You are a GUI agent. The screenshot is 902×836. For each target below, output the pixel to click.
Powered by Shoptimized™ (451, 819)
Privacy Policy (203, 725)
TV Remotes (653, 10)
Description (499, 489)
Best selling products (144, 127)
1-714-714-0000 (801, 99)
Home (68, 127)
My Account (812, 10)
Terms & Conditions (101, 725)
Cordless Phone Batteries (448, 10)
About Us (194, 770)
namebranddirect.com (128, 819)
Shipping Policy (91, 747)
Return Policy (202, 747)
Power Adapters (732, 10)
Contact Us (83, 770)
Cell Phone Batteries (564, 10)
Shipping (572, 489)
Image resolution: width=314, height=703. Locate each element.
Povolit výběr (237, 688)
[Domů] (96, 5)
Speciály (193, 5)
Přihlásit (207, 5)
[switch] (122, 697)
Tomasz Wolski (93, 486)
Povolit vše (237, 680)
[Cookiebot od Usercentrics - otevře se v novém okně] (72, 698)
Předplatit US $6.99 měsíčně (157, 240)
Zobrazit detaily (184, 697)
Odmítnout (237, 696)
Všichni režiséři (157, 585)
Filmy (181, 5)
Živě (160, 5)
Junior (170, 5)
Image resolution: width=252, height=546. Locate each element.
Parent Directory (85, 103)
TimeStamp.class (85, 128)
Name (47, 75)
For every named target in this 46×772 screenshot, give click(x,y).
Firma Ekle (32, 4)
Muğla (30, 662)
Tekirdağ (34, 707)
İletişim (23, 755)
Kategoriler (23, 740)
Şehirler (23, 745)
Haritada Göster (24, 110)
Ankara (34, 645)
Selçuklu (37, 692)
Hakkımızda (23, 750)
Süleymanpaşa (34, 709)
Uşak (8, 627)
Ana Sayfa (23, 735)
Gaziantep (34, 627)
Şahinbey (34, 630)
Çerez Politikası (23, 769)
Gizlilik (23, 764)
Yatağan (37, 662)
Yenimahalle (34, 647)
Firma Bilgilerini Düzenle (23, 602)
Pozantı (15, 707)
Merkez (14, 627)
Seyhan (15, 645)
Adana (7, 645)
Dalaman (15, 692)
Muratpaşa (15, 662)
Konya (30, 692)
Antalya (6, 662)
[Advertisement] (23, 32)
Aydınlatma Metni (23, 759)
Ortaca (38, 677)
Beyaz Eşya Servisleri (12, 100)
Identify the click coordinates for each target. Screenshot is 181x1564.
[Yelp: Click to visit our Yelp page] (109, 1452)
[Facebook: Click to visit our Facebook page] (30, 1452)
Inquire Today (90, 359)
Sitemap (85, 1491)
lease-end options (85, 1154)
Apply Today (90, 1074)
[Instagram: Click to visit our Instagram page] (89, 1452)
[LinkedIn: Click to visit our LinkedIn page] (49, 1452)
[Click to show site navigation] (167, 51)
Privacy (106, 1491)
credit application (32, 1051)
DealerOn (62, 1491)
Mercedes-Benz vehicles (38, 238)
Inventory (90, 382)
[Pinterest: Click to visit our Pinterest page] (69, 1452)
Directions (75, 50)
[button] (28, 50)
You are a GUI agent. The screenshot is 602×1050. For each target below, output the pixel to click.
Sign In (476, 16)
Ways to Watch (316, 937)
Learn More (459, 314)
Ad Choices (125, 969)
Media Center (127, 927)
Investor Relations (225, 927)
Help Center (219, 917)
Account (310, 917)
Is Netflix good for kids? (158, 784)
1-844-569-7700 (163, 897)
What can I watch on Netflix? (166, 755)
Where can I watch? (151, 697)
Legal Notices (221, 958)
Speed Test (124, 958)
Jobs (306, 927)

DESCRIPTION OF THE TASK:
Pick out each line of the listing above that contains the string "Policy", and copy it.

TASK OUTPUT:
Privacy Policy (203, 725)
Shipping Policy (91, 747)
Return Policy (202, 747)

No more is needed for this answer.